== Compiti ==
a - Spiega, in base all'articolo, perché la prima reazione di Ario Gervasutti alla notizia dell'accusa contro Alberto Filippi è stata di incredulità.
b - Riporta come tabella Markdown, con le colonne Numero e Testo, le righe della raccolta a partire da quella che contiene "You are a computer-use agent. The width" fino a quella che contiene "click(258, 25)", estremi inclusi, tralasciando le righe vuote.

“Come si può immaginare che una intimidazione di stampo mafioso abbia avuto come mandante un industriale, titolare di un’azienda chimica che non ha problemi economici, un ex parlamentare, laureato in economia e commercio a Ca’ Foscari ed appartenente a una famiglia benestante della provincia vicentina? È per questo che quando mi hanno dato la notizia che l’ex senatore Alberto Filippi è accusato di aver fatto sparare cinque colpi di pistola contro casa mia, la prima reazione è stata di incredulità”. Ario Gervasutti, 60 anni, che ha diretto Il Giornale di Vicenza dal 2009 al 2016, oggi caporedattore del Gazzettino, racconta a ilfattoquotidiano.it come si è sviluppata l’inchiesta in cui è parte lesa e che ha portato alla clamorosa contestazione dei reati di associazione mafiosa, minacce, porto e detenzione illegale di armi all’ex parlamentare che fu espulso dalla Lega Nord nel 2011, passò poi alla Destra di Francesco Storace e nel 2014 a Fratelli d’Italia.

(Voci salvate da una raccolta)
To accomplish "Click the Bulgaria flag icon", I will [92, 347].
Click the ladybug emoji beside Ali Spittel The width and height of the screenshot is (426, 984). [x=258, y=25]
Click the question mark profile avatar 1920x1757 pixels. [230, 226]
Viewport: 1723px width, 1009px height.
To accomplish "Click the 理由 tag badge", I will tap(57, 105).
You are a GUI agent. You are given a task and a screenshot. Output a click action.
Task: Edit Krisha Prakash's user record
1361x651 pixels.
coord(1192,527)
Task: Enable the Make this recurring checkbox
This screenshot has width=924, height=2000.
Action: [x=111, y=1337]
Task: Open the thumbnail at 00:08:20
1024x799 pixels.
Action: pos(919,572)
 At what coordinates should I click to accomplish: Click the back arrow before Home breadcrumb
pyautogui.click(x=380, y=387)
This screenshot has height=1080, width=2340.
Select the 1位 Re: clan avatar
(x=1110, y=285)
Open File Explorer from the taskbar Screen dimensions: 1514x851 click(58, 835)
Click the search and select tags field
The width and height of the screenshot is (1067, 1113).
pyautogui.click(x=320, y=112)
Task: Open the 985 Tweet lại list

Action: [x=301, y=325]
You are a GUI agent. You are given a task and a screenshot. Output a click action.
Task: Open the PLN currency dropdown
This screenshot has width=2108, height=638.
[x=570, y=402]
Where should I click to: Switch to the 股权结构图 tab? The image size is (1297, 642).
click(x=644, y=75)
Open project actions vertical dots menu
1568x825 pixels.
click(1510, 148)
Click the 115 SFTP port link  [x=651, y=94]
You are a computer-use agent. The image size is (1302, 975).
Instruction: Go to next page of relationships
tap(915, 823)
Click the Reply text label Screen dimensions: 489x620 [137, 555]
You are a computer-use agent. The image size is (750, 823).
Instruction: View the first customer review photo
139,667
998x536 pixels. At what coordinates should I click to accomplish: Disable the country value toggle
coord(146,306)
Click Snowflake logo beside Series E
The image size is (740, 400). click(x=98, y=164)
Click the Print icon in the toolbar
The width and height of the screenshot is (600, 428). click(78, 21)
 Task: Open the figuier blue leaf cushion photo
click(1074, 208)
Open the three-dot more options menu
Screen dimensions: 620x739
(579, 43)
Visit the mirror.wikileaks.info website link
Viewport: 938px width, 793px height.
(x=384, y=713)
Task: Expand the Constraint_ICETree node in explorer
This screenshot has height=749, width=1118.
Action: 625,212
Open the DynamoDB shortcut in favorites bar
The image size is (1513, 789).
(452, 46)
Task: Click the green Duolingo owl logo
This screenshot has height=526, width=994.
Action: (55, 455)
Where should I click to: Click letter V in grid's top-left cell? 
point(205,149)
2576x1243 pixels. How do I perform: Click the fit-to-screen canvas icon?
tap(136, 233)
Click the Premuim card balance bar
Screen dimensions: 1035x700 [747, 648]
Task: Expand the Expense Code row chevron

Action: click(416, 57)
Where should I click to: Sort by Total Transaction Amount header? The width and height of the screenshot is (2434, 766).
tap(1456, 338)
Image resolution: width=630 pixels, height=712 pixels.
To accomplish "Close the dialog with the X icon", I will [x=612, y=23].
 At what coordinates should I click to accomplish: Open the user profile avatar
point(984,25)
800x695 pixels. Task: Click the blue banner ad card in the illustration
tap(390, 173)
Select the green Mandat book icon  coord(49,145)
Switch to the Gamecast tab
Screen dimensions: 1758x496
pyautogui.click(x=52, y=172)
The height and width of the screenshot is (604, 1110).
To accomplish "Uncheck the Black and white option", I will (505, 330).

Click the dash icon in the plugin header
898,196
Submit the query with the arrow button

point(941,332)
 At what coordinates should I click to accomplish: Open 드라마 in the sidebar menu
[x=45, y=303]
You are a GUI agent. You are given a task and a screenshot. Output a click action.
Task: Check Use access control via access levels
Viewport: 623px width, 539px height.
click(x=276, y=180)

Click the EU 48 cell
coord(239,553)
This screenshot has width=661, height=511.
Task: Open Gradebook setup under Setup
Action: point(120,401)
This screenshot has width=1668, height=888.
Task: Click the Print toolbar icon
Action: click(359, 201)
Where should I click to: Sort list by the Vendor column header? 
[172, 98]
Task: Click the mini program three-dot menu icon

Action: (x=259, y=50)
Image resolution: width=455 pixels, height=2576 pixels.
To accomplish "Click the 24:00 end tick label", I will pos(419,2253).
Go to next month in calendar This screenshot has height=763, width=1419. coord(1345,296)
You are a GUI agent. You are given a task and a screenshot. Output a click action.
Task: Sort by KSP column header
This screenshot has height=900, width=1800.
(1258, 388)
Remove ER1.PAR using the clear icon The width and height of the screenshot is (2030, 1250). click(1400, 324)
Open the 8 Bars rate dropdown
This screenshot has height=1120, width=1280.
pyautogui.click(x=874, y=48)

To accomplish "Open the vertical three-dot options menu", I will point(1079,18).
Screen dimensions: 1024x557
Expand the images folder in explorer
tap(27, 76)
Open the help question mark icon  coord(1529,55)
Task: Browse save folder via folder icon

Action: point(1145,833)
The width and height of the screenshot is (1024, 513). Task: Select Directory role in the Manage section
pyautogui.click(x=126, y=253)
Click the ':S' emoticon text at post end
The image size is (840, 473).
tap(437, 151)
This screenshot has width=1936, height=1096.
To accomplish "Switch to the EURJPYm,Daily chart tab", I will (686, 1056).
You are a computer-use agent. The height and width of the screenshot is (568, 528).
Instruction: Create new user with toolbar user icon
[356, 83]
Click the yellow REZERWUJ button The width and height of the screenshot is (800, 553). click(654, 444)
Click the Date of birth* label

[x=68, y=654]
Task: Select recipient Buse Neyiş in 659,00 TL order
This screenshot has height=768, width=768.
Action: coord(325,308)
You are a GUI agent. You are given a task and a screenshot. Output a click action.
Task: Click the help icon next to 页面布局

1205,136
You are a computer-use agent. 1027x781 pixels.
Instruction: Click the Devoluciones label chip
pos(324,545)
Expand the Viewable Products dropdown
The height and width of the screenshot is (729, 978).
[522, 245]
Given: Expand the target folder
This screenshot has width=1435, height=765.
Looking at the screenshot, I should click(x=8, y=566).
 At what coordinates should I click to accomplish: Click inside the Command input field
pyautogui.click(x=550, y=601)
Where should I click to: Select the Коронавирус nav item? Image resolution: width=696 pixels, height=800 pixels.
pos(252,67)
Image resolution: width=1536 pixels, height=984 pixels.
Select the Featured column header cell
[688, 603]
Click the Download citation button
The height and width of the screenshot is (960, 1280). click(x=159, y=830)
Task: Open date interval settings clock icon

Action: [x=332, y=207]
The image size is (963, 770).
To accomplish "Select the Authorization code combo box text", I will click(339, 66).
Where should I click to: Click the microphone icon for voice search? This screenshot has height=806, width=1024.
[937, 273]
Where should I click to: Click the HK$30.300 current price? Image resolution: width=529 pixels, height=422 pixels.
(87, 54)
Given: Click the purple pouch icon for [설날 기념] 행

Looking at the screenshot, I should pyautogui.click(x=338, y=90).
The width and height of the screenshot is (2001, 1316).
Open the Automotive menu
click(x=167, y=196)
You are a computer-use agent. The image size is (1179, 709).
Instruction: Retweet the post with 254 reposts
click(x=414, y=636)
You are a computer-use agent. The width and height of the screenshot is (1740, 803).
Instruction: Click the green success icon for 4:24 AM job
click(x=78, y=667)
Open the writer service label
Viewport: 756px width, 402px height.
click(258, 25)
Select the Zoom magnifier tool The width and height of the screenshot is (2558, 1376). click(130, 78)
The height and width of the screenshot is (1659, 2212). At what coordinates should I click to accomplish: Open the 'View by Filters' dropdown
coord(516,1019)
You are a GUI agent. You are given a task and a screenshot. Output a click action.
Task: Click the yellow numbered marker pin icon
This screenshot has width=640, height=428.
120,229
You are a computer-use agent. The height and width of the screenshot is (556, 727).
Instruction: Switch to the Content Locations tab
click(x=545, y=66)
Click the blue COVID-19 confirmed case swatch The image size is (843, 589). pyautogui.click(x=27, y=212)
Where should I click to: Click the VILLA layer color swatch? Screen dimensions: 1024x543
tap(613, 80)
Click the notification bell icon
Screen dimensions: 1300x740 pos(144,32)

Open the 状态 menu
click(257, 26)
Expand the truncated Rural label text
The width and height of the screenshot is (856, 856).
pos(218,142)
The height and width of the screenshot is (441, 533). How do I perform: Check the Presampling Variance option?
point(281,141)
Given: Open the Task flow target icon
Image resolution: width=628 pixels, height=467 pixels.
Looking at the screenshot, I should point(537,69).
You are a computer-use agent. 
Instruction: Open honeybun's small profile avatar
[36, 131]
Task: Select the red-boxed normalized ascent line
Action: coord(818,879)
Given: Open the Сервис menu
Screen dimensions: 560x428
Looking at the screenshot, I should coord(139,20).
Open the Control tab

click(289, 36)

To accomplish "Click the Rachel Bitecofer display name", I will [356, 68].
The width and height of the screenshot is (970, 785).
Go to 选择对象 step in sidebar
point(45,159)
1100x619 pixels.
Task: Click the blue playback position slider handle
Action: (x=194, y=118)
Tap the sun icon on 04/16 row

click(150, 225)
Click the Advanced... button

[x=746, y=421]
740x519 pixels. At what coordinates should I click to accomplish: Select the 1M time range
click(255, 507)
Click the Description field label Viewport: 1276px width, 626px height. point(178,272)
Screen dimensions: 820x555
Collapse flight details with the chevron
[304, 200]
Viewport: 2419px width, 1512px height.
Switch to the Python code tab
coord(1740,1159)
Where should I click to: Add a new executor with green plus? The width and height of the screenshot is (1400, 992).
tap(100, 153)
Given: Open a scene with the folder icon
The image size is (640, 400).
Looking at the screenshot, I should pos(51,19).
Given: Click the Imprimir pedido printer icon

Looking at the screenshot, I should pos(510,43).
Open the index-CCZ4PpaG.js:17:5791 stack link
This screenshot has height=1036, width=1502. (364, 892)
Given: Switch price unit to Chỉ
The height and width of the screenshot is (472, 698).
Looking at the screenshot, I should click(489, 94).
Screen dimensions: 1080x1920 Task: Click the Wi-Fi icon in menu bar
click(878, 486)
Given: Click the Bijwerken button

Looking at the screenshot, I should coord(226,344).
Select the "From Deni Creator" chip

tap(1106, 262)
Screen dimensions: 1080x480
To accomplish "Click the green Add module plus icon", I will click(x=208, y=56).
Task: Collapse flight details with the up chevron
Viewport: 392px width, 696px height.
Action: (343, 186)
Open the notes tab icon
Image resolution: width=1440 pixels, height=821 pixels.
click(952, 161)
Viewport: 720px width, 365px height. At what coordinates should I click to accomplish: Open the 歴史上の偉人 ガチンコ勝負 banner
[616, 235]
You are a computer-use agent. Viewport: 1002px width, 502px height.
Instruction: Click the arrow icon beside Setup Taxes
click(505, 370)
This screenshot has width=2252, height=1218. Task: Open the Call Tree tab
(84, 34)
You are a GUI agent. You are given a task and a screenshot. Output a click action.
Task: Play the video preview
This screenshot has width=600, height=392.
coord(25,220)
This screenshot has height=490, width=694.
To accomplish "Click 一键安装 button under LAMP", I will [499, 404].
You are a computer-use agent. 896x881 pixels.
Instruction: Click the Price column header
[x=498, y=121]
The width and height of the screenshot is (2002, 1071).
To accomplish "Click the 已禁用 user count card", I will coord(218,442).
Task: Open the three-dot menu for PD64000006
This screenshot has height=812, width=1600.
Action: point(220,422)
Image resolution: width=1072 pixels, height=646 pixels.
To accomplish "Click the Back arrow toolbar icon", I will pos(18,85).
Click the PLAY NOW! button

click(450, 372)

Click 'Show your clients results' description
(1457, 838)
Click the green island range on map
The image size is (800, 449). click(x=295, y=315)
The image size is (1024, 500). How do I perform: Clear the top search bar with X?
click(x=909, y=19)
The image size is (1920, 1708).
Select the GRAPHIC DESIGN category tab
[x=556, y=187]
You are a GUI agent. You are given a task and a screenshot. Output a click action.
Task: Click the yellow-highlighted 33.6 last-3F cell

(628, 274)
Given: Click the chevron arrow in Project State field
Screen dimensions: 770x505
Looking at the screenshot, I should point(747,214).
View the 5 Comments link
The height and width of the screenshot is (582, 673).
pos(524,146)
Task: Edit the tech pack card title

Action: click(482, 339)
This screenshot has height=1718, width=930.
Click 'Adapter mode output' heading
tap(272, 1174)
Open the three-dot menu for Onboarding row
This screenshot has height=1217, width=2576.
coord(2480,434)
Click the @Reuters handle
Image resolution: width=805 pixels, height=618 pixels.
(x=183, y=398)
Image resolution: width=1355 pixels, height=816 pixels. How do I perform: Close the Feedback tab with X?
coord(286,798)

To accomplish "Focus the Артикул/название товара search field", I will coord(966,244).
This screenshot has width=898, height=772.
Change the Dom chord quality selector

== Soluzioni ==
a - Gervasutti non riusciva a immaginare che un'intimidazione di stampo mafioso avesse come mandante un industriale titolare di un'azienda chimica senza problemi economici. Si trattava inoltre di un ex parlamentare laureato in economia e commercio a Ca' Foscari e appartenente a una famiglia benestante della provincia vicentina.

b -
| Numero | Testo |
|---|---|
| 1 | You are a computer-use agent. The width and height of the screenshot is (1740, 803). |
| 2 | Instruction: Click the green success icon for 4:24 AM job |
| 3 | click(x=78, y=667) |
| 4 | Open the writer service label |
| 5 | Viewport: 756px width, 402px height. |
| 6 | click(258, 25) |